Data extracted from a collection
──────────
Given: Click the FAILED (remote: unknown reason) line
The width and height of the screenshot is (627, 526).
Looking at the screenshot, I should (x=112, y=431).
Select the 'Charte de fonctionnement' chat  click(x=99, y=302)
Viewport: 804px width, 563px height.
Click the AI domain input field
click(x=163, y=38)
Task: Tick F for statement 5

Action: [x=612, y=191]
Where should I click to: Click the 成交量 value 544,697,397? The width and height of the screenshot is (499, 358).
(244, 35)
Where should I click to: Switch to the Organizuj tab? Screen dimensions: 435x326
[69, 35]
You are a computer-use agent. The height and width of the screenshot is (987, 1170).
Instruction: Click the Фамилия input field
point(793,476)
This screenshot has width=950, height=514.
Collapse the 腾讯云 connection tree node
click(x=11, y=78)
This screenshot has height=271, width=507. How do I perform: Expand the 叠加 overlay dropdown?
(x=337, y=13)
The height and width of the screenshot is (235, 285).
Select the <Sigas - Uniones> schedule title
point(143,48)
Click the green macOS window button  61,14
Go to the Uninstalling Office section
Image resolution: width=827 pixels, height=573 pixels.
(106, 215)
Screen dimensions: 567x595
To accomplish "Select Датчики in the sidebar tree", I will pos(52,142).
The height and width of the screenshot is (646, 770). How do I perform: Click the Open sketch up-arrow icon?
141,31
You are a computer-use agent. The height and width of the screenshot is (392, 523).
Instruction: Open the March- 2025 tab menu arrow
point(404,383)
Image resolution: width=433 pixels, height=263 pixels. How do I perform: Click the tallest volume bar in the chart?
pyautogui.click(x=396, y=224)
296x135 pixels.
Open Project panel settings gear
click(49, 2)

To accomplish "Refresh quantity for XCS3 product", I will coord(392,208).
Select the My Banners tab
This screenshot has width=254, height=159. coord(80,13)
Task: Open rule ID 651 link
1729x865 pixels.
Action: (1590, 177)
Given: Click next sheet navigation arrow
──────────
*Your objective*
Your answer must be the line containing "The height and width of the screenshot is (235, 285)." and every line after it through the end of the records above, reproduced exactly and alone.

*Solved exercise*
The height and width of the screenshot is (235, 285).
Select the <Sigas - Uniones> schedule title
point(143,48)
Click the green macOS window button  61,14
Go to the Uninstalling Office section
Image resolution: width=827 pixels, height=573 pixels.
(106, 215)
Screen dimensions: 567x595
To accomplish "Select Датчики in the sidebar tree", I will pos(52,142).
The height and width of the screenshot is (646, 770). How do I perform: Click the Open sketch up-arrow icon?
141,31
You are a computer-use agent. The height and width of the screenshot is (392, 523).
Instruction: Open the March- 2025 tab menu arrow
point(404,383)
Image resolution: width=433 pixels, height=263 pixels. How do I perform: Click the tallest volume bar in the chart?
pyautogui.click(x=396, y=224)
296x135 pixels.
Open Project panel settings gear
click(49, 2)

To accomplish "Refresh quantity for XCS3 product", I will coord(392,208).
Select the My Banners tab
This screenshot has width=254, height=159. coord(80,13)
Task: Open rule ID 651 link
1729x865 pixels.
Action: (1590, 177)
Given: Click next sheet navigation arrow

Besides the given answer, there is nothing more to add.